* YOUR GOAL
Exactly reproduce each record listed below.

*** Begin section ***

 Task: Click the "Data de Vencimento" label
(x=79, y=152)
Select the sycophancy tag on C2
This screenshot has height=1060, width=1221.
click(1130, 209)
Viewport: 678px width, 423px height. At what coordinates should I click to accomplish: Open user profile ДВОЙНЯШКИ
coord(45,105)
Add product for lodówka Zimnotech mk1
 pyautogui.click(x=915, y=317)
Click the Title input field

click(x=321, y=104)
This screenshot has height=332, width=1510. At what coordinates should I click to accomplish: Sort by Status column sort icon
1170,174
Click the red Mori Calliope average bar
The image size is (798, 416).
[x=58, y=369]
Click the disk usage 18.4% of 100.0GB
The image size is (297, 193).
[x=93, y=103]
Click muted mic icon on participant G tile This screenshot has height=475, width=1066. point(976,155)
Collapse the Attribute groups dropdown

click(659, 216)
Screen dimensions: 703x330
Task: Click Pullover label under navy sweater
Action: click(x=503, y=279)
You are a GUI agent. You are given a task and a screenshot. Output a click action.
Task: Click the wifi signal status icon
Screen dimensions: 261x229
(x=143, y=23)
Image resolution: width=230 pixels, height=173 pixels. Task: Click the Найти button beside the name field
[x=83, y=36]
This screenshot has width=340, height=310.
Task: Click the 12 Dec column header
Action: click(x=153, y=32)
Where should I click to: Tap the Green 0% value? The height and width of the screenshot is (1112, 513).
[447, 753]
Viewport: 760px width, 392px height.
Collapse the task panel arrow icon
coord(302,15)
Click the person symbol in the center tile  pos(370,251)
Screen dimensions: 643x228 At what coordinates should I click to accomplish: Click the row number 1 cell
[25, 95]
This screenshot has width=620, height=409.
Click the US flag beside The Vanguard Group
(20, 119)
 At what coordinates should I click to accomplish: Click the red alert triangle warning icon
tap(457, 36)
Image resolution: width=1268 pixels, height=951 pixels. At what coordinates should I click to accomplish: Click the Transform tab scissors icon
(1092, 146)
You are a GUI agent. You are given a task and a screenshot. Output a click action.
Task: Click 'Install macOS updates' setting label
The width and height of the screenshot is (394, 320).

*** End section ***

* TASK RESPONSE
 Task: Click the "Data de Vencimento" label
(x=79, y=152)
Select the sycophancy tag on C2
This screenshot has height=1060, width=1221.
click(1130, 209)
Viewport: 678px width, 423px height. At what coordinates should I click to accomplish: Open user profile ДВОЙНЯШКИ
coord(45,105)
Add product for lodówka Zimnotech mk1
 pyautogui.click(x=915, y=317)
Click the Title input field

click(x=321, y=104)
This screenshot has height=332, width=1510. At what coordinates should I click to accomplish: Sort by Status column sort icon
1170,174
Click the red Mori Calliope average bar
The image size is (798, 416).
[x=58, y=369]
Click the disk usage 18.4% of 100.0GB
The image size is (297, 193).
[x=93, y=103]
Click muted mic icon on participant G tile This screenshot has height=475, width=1066. point(976,155)
Collapse the Attribute groups dropdown

click(659, 216)
Screen dimensions: 703x330
Task: Click Pullover label under navy sweater
Action: click(x=503, y=279)
You are a GUI agent. You are given a task and a screenshot. Output a click action.
Task: Click the wifi signal status icon
Screen dimensions: 261x229
(x=143, y=23)
Image resolution: width=230 pixels, height=173 pixels. Task: Click the Найти button beside the name field
[x=83, y=36]
This screenshot has width=340, height=310.
Task: Click the 12 Dec column header
Action: click(x=153, y=32)
Where should I click to: Tap the Green 0% value? The height and width of the screenshot is (1112, 513).
[447, 753]
Viewport: 760px width, 392px height.
Collapse the task panel arrow icon
coord(302,15)
Click the person symbol in the center tile  pos(370,251)
Screen dimensions: 643x228 At what coordinates should I click to accomplish: Click the row number 1 cell
[25, 95]
This screenshot has width=620, height=409.
Click the US flag beside The Vanguard Group
(20, 119)
 At what coordinates should I click to accomplish: Click the red alert triangle warning icon
tap(457, 36)
Image resolution: width=1268 pixels, height=951 pixels. At what coordinates should I click to accomplish: Click the Transform tab scissors icon
(1092, 146)
You are a GUI agent. You are given a task and a screenshot. Output a click action.
Task: Click 'Install macOS updates' setting label
The width and height of the screenshot is (394, 320).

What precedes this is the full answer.